Snow and the Airline Pilot

Snow comes to New York-area airports like a regularly scheduled operation—and it’s hard to opt out for pilots. Taiga/Shutterstock

A certain amount of an airline pilot’s life is given over to marking time on and around airports, and that is doubly true of the junior captain on reserve. I am currently ensconced in the midcentury-modern environs of the TWA Hotel, built around Eero Saarinen’s soaring TWA Flight Center at John F. Kennedy International Airport. I’ve been here going on 36 hours, thanks to a stint of short-call reserve yesterday followed by an assigned trip later today. In the meantime, New York’s first big nor’easter of the season blew in last night and is burying the city under nearly a foot of wet snow.

So I’m leisurely drinking my morning coffee in the flight center’s sunken lounge, watching big fat snowflakes swirling past the curved glass edifice and piling atop the sleek form of the Lockheed L-1649A Constellation parked outside. I check my flight’s status—already more than an hour late. More worrisome: If the snow doesn’t end soon, I’ll have to deice. I haven’t done so in nearly five years, an impressive streak I’d prefer to continue.

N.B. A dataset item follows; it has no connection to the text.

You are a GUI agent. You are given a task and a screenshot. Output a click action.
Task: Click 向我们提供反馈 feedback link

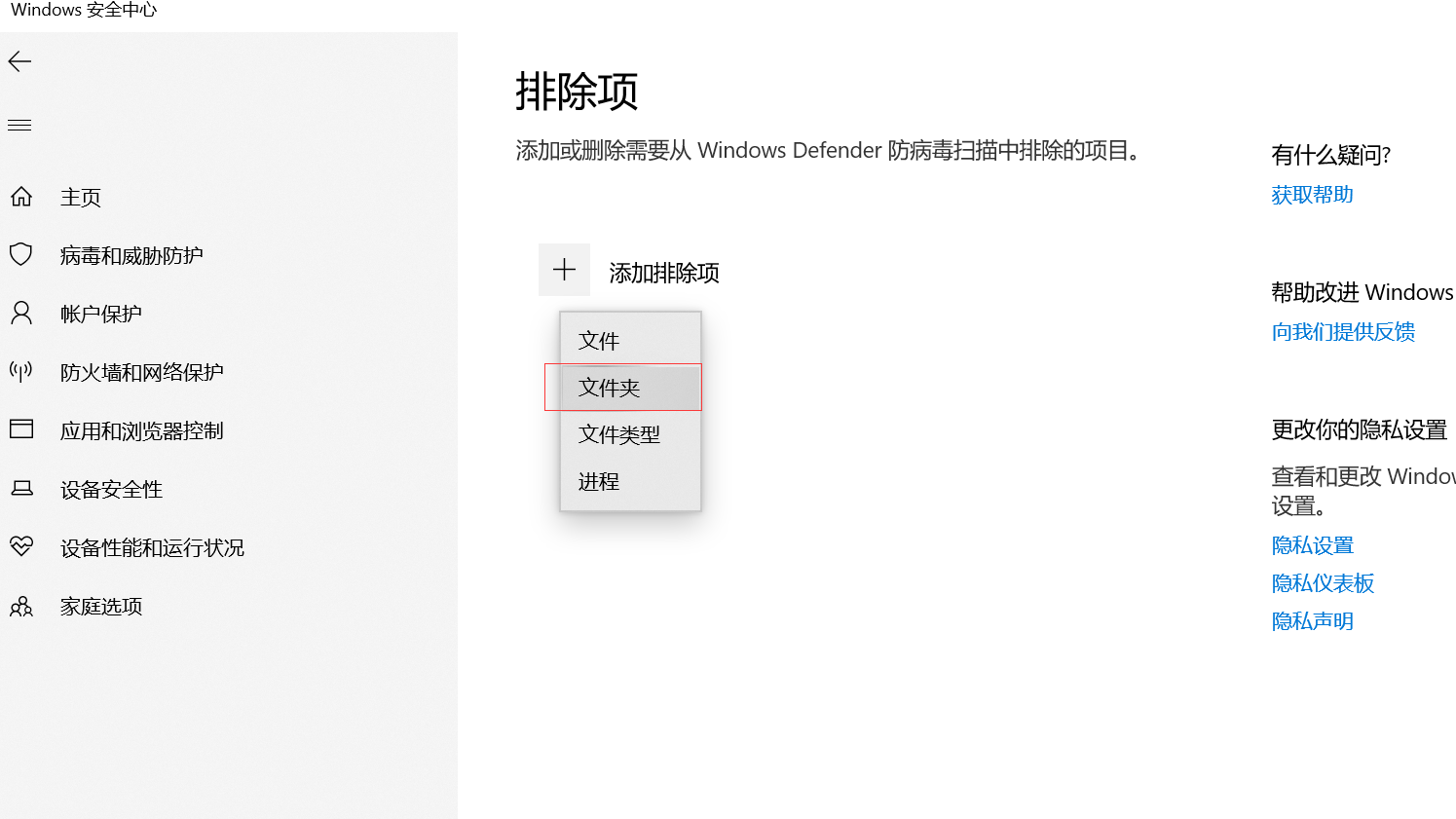click(1343, 332)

Any professional pilot reading that last sentence undoubtedly just raised a critical eyebrow. “Aha!” you say, “I knew Sam was a wild man. His piratical, rum-soaked sailorly ways have clearly corrupted his professional mores. Here is one of the few surviving cowboys, the captain who blithely takes off with frosty wings even as wide-eyed passengers film the transgression and post it to Facebook.” No, no, that’s not it; I’m just as conservative about deicing as the average airline pilot these days, which is to say quite cautious indeed.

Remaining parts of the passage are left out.